§ TO DO: Set down every entry exactly as given. Pictures are to be left out.

§ GIVEN DATA:
----------

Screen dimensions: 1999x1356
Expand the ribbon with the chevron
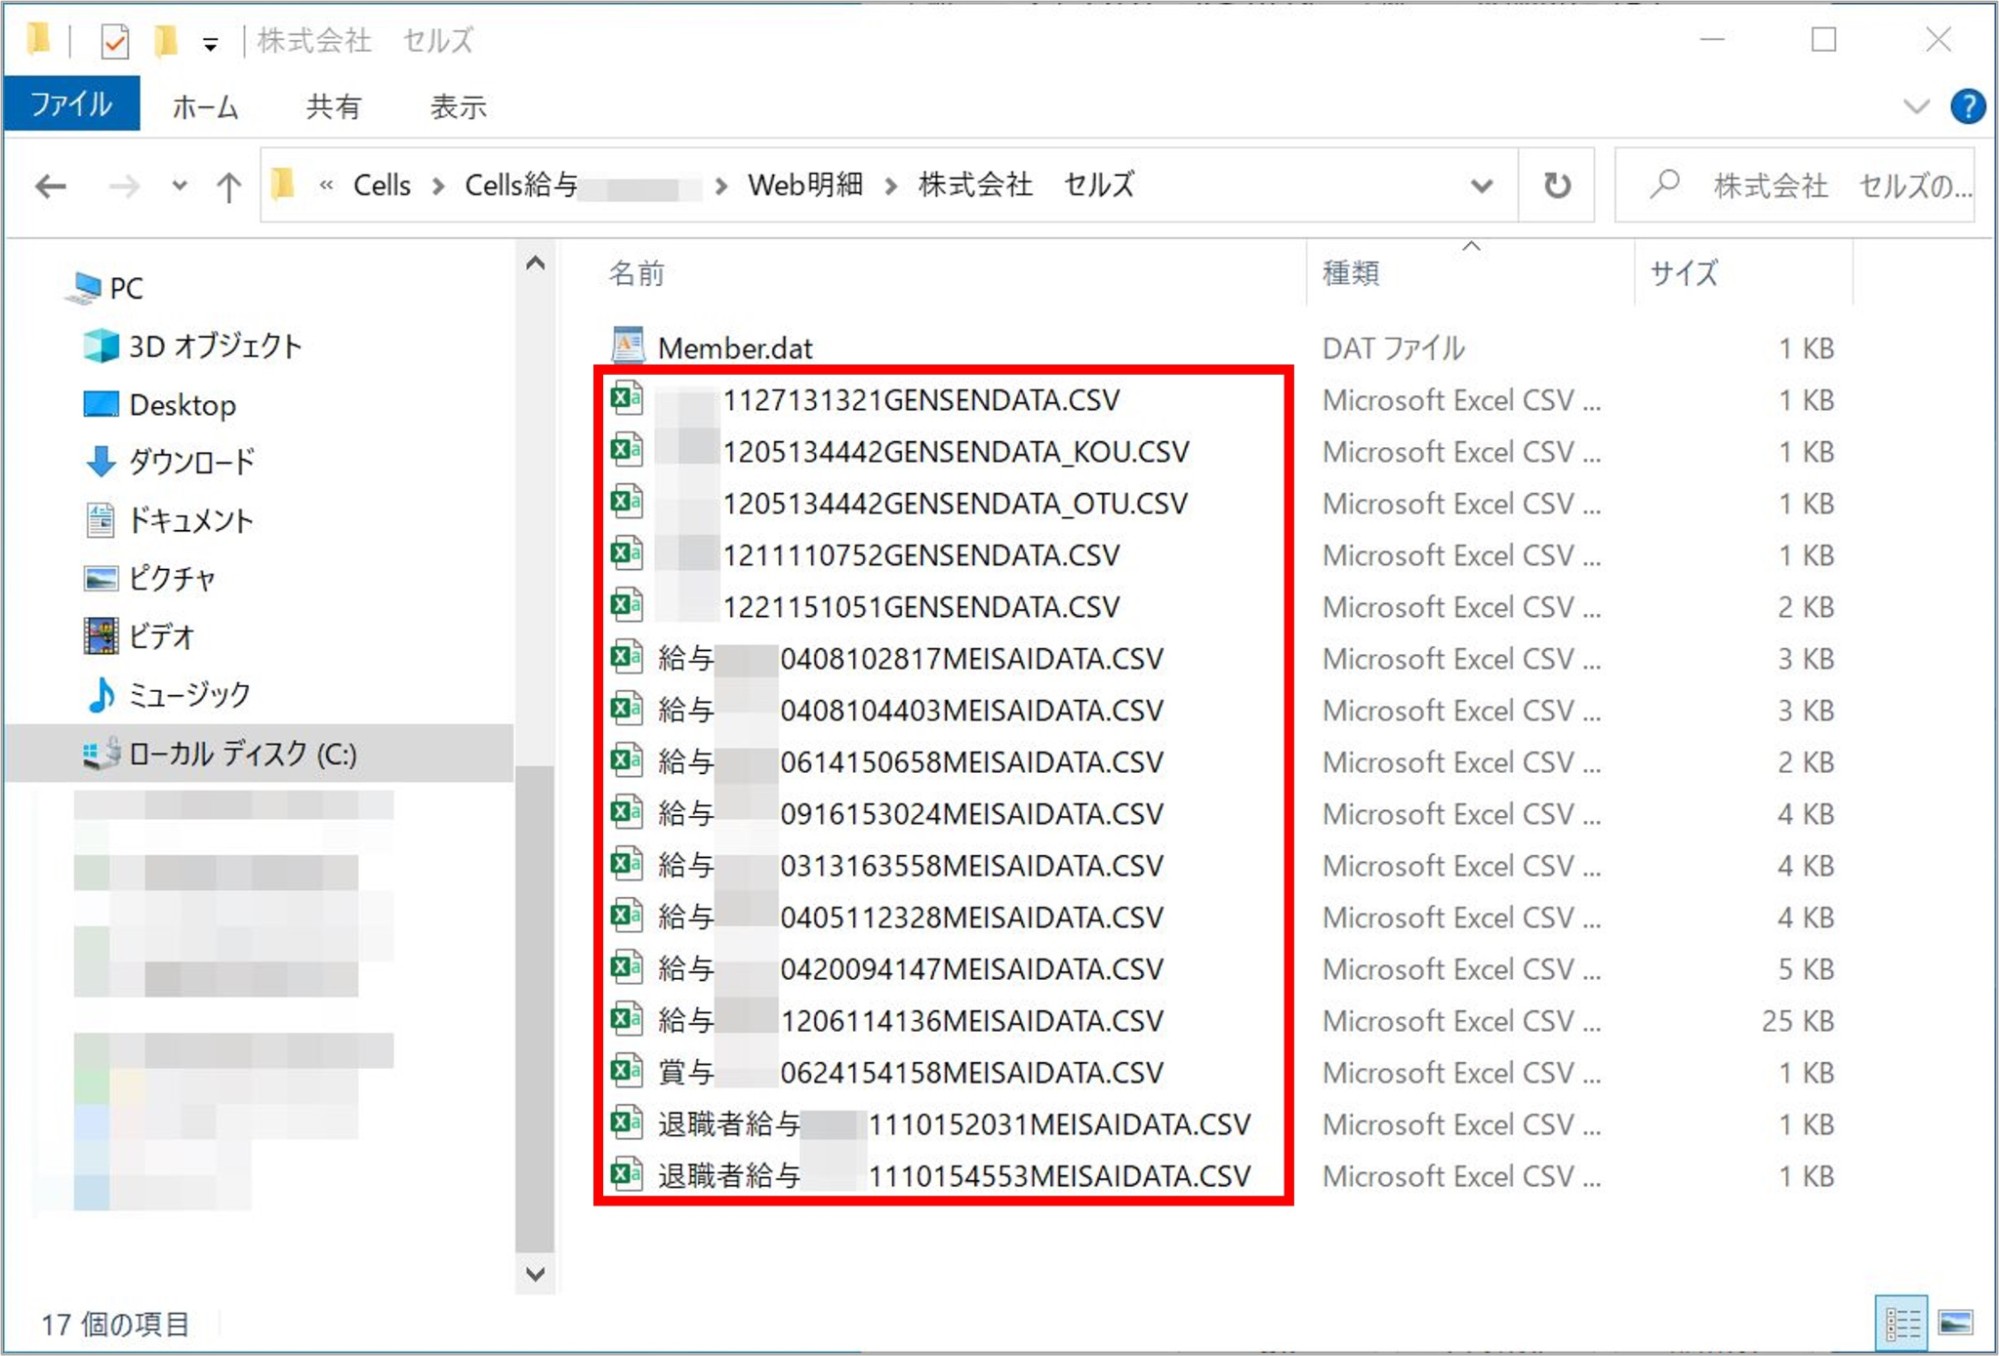coord(1915,106)
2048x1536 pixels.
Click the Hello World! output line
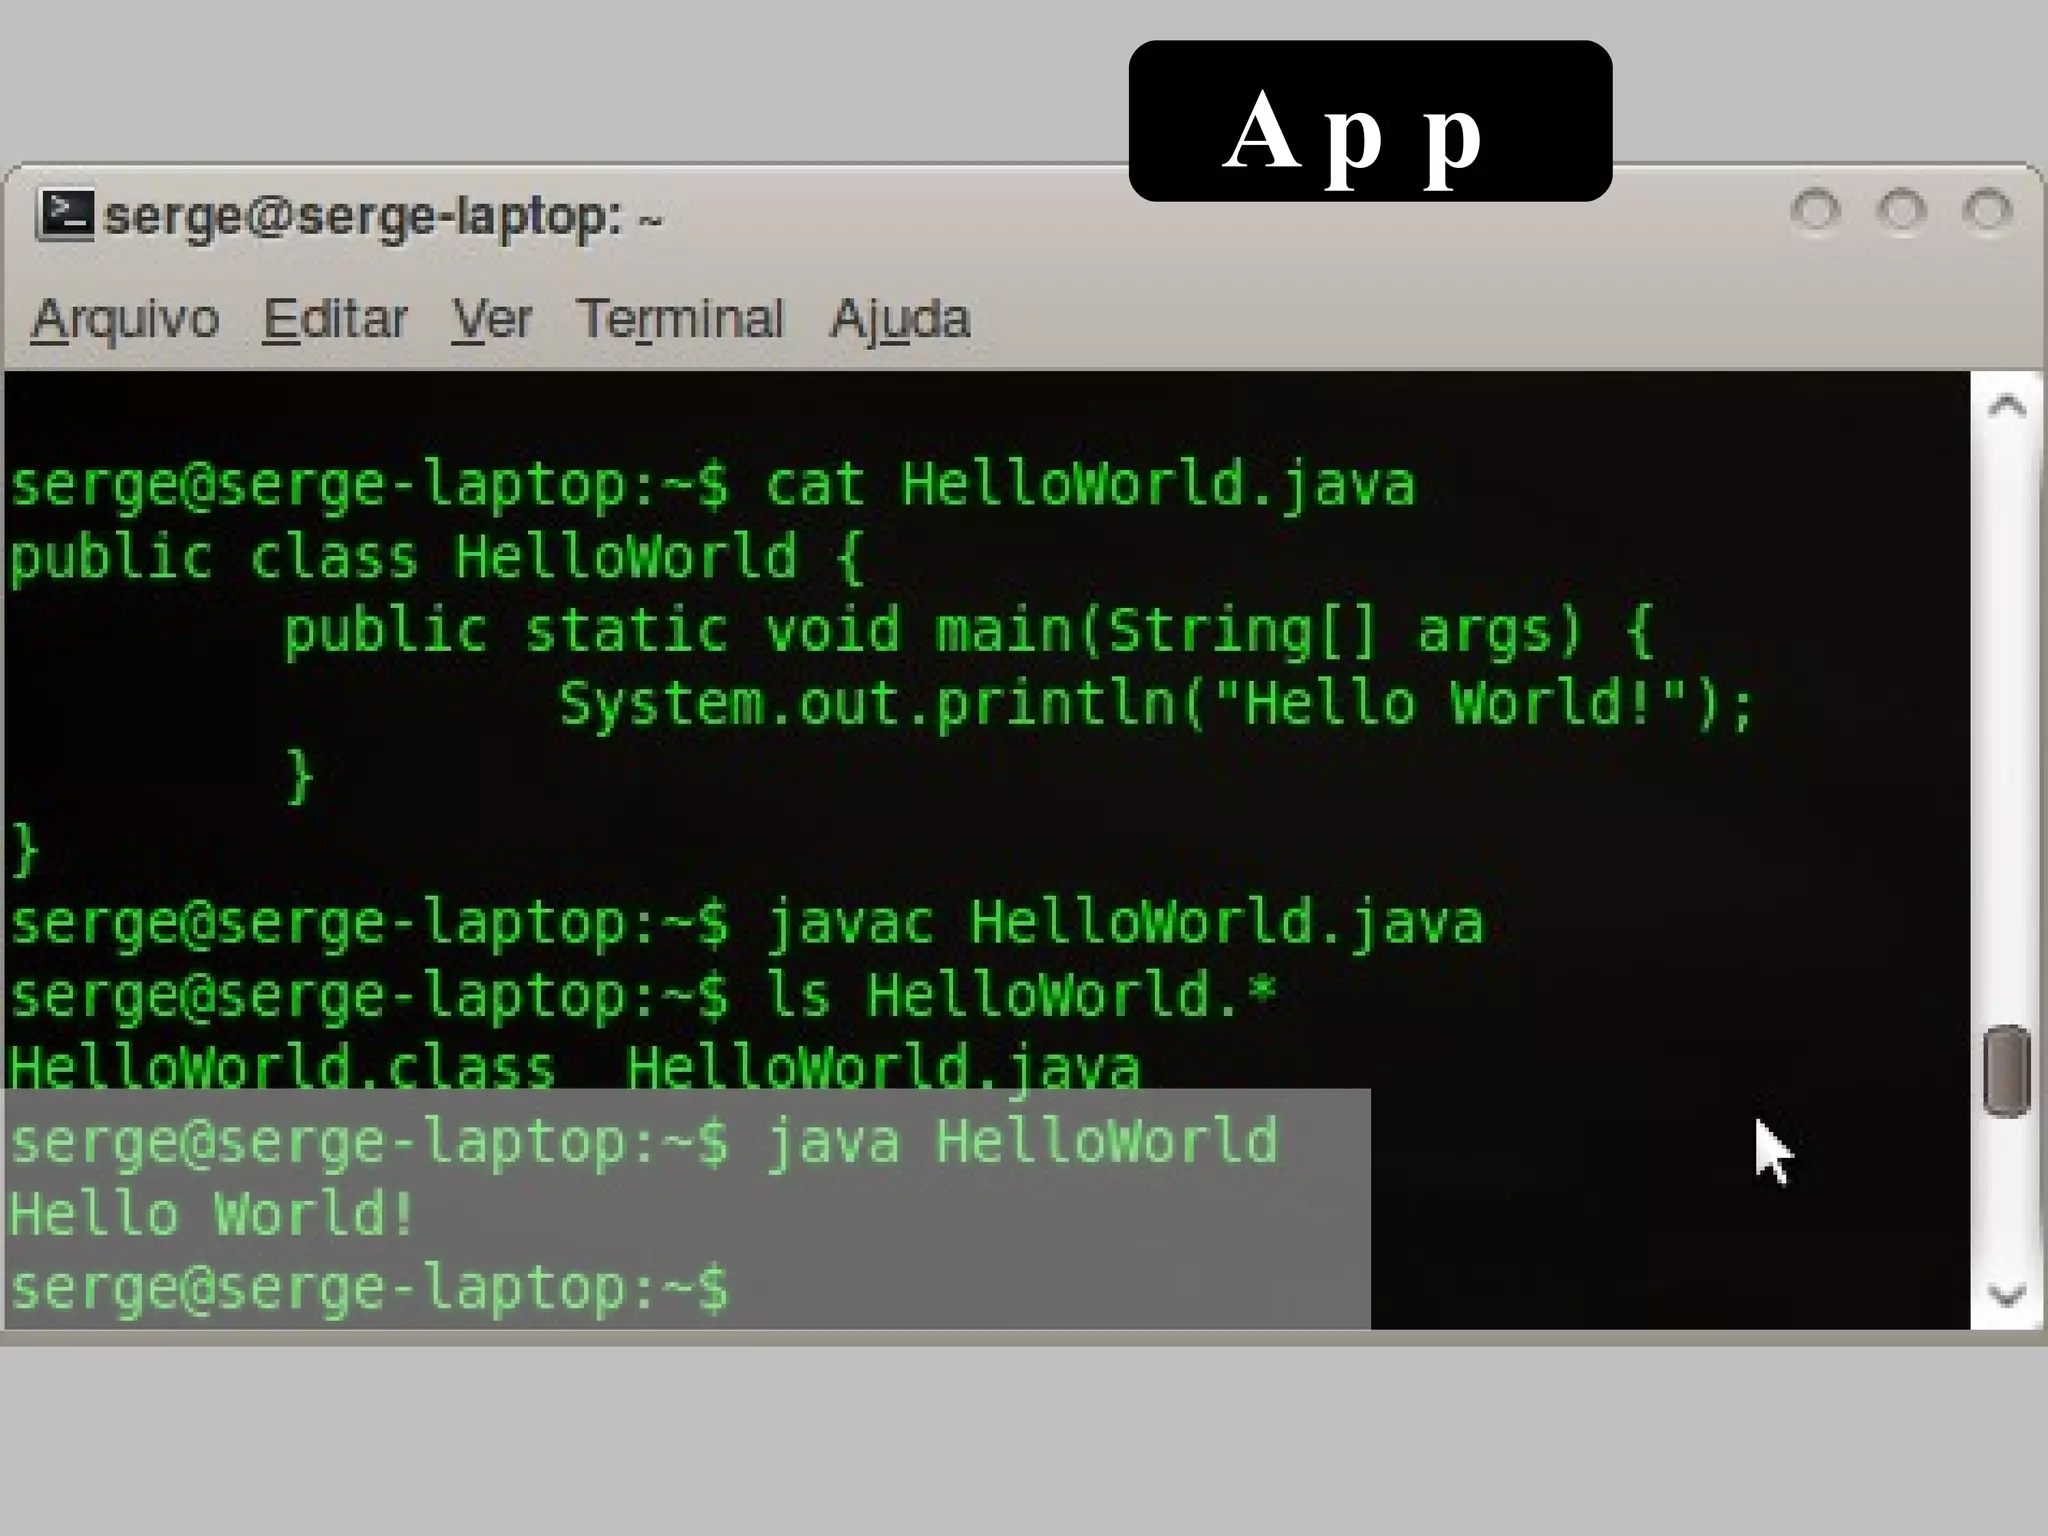(212, 1214)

----------

§ ANSWER TO THE PROBLEM:
Screen dimensions: 1999x1356
Expand the ribbon with the chevron
coord(1915,106)
2048x1536 pixels.
Click the Hello World! output line
(212, 1214)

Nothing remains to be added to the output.